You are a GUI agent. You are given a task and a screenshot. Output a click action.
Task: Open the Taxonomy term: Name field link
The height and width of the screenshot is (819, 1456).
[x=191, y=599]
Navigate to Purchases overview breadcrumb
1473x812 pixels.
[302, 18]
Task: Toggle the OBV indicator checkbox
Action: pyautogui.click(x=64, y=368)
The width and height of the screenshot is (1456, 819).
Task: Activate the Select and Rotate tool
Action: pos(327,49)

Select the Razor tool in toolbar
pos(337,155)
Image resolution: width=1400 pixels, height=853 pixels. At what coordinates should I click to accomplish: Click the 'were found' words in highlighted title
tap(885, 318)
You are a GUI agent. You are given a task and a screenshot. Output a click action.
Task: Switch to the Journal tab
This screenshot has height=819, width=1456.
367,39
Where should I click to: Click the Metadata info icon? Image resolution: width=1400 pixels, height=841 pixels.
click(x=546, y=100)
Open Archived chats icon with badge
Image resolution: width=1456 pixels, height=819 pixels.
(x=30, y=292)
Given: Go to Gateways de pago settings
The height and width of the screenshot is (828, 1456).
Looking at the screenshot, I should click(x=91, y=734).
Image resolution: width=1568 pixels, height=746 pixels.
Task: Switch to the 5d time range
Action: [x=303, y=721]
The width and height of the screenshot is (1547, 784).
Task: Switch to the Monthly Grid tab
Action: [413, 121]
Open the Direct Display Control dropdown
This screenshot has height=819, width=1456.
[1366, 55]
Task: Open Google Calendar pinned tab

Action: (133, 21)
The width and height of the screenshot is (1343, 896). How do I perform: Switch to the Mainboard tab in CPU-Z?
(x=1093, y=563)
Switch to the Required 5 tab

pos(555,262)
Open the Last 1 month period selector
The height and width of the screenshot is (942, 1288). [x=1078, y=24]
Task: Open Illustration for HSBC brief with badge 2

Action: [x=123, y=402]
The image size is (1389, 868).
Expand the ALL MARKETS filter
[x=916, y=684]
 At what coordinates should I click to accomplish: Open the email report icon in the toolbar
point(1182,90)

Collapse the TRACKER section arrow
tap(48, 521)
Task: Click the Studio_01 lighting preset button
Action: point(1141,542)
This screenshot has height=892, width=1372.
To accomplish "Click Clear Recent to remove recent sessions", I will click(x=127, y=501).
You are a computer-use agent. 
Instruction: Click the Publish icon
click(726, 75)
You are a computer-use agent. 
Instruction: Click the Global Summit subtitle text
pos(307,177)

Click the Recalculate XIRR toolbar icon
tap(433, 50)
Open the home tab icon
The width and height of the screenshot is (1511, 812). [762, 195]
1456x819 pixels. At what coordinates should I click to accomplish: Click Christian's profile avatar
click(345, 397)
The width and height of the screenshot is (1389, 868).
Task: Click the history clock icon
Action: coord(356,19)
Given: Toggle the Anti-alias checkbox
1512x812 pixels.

» **TASK ITEM**
Nothing in the records above may be left out; repeat them exactly.

» **TASK OUTPUT**
You are a GUI agent. You are given a task and a screenshot. Output a click action.
Task: Open the Taxonomy term: Name field link
The height and width of the screenshot is (819, 1456).
[x=191, y=599]
Navigate to Purchases overview breadcrumb
1473x812 pixels.
[302, 18]
Task: Toggle the OBV indicator checkbox
Action: pyautogui.click(x=64, y=368)
The width and height of the screenshot is (1456, 819).
Task: Activate the Select and Rotate tool
Action: pos(327,49)

Select the Razor tool in toolbar
pos(337,155)
Image resolution: width=1400 pixels, height=853 pixels. At what coordinates should I click to accomplish: Click the 'were found' words in highlighted title
tap(885, 318)
You are a GUI agent. You are given a task and a screenshot. Output a click action.
Task: Switch to the Journal tab
This screenshot has height=819, width=1456.
367,39
Where should I click to: Click the Metadata info icon? Image resolution: width=1400 pixels, height=841 pixels.
click(x=546, y=100)
Open Archived chats icon with badge
Image resolution: width=1456 pixels, height=819 pixels.
(x=30, y=292)
Given: Go to Gateways de pago settings
The height and width of the screenshot is (828, 1456).
Looking at the screenshot, I should click(x=91, y=734).
Image resolution: width=1568 pixels, height=746 pixels.
Task: Switch to the 5d time range
Action: [x=303, y=721]
The width and height of the screenshot is (1547, 784).
Task: Switch to the Monthly Grid tab
Action: [413, 121]
Open the Direct Display Control dropdown
This screenshot has height=819, width=1456.
[1366, 55]
Task: Open Google Calendar pinned tab

Action: (133, 21)
The width and height of the screenshot is (1343, 896). How do I perform: Switch to the Mainboard tab in CPU-Z?
(x=1093, y=563)
Switch to the Required 5 tab

pos(555,262)
Open the Last 1 month period selector
The height and width of the screenshot is (942, 1288). [x=1078, y=24]
Task: Open Illustration for HSBC brief with badge 2

Action: [x=123, y=402]
The image size is (1389, 868).
Expand the ALL MARKETS filter
[x=916, y=684]
 At what coordinates should I click to accomplish: Open the email report icon in the toolbar
point(1182,90)

Collapse the TRACKER section arrow
tap(48, 521)
Task: Click the Studio_01 lighting preset button
Action: point(1141,542)
This screenshot has height=892, width=1372.
To accomplish "Click Clear Recent to remove recent sessions", I will click(x=127, y=501).
You are a computer-use agent. 
Instruction: Click the Publish icon
click(726, 75)
You are a computer-use agent. 
Instruction: Click the Global Summit subtitle text
pos(307,177)

Click the Recalculate XIRR toolbar icon
tap(433, 50)
Open the home tab icon
The width and height of the screenshot is (1511, 812). [762, 195]
1456x819 pixels. At what coordinates should I click to accomplish: Click Christian's profile avatar
click(345, 397)
The width and height of the screenshot is (1389, 868).
Task: Click the history clock icon
Action: coord(356,19)
Given: Toggle the Anti-alias checkbox
1512x812 pixels.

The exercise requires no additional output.